Pomahac, who led the team that performed the first U.S. face transplant in 2011, appeared at the news conference at BWH with Lautzenheiser, Talbot, and Richard Luskin, president and chief executive officer of the New England Organ Bank. After a century of development, transplantation has been dramatically accelerating in recent years, Pomahac said. Faces, upper extremities, and, more recently, lower extremities are being transplanted, promising restored functionality that was impossible a few years ago.
The body’s immune response remains a problem, he said, and recipients must take immune-suppression drugs for the rest of their lives to keep their bodies from rejecting a graft as foreign. In addition to pioneering surgical transplant techniques, BWH is conducting research on ways to help the body accept its transplanted parts, he said, with clinical trials underway examining how to minimize the use of immune-suppression drugs and induce tolerance of the graft by the body.
“We feel we are very close, and the future will tell,” Pomahac said. “What we are hoping to provide … is independence, something no prosthesis can provide.”
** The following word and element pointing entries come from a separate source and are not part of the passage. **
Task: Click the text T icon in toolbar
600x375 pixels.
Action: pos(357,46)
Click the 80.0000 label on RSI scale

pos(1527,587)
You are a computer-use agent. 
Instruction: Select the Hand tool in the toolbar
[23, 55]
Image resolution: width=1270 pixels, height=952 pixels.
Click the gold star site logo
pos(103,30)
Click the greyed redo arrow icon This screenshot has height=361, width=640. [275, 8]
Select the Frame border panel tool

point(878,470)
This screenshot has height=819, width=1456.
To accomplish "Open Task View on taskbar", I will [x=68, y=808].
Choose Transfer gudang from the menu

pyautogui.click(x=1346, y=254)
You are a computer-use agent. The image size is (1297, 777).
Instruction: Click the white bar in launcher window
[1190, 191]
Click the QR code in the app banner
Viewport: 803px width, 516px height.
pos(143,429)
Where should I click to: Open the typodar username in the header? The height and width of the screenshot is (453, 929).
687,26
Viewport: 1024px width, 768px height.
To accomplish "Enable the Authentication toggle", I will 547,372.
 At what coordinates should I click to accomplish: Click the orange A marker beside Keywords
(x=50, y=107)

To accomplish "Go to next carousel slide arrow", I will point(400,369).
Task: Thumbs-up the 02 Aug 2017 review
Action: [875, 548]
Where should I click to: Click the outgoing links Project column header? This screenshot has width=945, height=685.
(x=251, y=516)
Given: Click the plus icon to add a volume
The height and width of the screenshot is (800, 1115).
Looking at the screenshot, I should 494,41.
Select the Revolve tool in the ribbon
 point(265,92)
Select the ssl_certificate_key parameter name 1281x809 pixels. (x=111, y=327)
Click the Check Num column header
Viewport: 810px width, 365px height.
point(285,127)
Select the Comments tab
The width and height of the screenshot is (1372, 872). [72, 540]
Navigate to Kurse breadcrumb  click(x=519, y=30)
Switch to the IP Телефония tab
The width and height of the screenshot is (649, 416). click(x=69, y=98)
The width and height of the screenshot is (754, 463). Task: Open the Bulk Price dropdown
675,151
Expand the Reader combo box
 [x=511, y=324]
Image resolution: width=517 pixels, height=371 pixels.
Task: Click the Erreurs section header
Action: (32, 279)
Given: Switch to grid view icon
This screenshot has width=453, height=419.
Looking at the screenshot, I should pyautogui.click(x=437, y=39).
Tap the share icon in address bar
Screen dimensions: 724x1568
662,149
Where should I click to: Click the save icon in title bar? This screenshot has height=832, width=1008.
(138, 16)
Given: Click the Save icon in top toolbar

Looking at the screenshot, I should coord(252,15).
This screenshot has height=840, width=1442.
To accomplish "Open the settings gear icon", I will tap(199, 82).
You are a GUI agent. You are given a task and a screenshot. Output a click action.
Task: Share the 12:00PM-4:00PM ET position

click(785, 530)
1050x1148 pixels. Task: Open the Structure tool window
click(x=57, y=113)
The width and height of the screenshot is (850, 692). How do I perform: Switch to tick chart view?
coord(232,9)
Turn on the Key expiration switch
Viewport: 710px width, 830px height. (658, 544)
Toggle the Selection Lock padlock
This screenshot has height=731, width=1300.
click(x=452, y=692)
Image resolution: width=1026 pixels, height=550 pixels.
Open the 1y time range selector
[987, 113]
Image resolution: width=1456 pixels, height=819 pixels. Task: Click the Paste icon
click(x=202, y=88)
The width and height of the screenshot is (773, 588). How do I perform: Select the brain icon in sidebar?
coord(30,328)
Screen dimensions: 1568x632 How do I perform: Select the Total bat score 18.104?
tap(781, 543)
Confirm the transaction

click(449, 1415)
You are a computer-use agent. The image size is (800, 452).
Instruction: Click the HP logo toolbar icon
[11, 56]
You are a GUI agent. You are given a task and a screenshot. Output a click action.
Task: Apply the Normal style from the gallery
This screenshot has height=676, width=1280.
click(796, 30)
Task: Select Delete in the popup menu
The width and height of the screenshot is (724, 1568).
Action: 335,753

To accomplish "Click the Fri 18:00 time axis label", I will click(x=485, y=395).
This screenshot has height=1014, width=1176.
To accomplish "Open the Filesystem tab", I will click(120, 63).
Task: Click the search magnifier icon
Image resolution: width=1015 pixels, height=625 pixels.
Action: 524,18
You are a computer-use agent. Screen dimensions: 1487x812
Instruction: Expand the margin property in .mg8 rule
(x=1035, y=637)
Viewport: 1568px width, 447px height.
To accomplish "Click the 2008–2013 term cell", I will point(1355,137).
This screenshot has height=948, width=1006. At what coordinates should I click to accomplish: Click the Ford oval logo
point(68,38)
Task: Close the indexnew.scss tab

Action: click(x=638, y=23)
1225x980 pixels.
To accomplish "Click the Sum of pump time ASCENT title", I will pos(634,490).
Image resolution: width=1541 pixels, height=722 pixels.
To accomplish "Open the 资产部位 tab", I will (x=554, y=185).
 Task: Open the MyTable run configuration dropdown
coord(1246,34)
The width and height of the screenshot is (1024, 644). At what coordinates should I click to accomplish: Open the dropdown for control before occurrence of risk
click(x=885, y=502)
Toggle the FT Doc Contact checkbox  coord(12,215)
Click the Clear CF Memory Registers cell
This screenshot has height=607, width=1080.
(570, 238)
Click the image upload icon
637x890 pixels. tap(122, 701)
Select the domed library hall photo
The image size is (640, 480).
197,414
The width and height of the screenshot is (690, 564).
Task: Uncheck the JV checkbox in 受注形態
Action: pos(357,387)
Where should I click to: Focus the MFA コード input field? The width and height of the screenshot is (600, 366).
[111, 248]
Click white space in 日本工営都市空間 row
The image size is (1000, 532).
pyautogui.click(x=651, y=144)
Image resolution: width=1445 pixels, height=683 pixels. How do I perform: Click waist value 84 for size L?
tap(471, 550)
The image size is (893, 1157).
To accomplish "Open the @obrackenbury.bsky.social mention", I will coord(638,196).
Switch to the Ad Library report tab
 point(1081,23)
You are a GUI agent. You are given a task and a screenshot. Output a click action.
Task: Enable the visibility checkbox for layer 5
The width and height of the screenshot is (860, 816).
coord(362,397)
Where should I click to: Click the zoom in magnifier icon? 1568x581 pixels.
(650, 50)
BWH’s program has enjoyed a great deal of support from the hospital administration, Pomahac said, as well as funding from the Defense Department, which is interested in new ways to heal soldiers returning with battlefield injuries. A key partner in the effort is the New England Organ Bank, which will now begin looking for suitable donors for Lautzenheiser.
Pomahac, Lautzenheiser, and Luskin expressed gratitude to families who, despite their grief at losing a loved one, decide to donate a body that can be used to save or improve other lives. Donor arms for Lautzenheiser will be matched to him in a number of ways, including blood type, skin tone, size, and gender.
There remains a huge need for organ donation nationally, Luskin said. About 18 people die each day awaiting a donor organ, with 4,000 people waiting for organs in New England alone.
“Unfortunately, there are just not enough donors,” Luskin said.
Once a donor is found, Lautzenheiser faces 12 to 16 hours of surgery by a team led by Talbot. The surgeons will work on each arm of the donor and recipient, first severing and then reattaching bones, muscles, tendons and nerves. After surgery, Lautzenheiser will be in the hospital for weeks, after which he will face months of recovery. Talbot said it is difficult to know how much functionality Lautzenheiser will regain, and progress will likely be slow.
Lautzenheiser, who thanked the doctors who treated him in Montana and Utah, said he initially didn’t think limb transplantation was an option. It was only after he had returned to Boston that a physician at Boston Medical Center suggested it and connected him with the BWH program.
Lautzenheiser said the people around him kept him thinking positively and looking to the future, rather than fixating on his loss. He worked on a short film of his story, called “Stumped,” which is playing at film festivals, and has done comedy routines poking fun at his situation.
With the bilateral arm transplant, Lautzenheiser will still be without legs, though he said new hands would help him manage his leg prostheses. He would consider a leg transplant, he said, though the surgeons said a four-limb procedure is not yet safe.
Lautzenheiser admitted he feels some nervousness about the upcoming procedure and the uncertainty ahead. Though a quad amputee, he’s healthy now, he said. He’s looking forward to not just regaining function, but also helping to answer questions such as the long-term effects of anti-rejection drugs, which could aid future patients.
“These are important questions, and I’m as curious as anyone,” Lautzenheiser said. “Let’s find out.”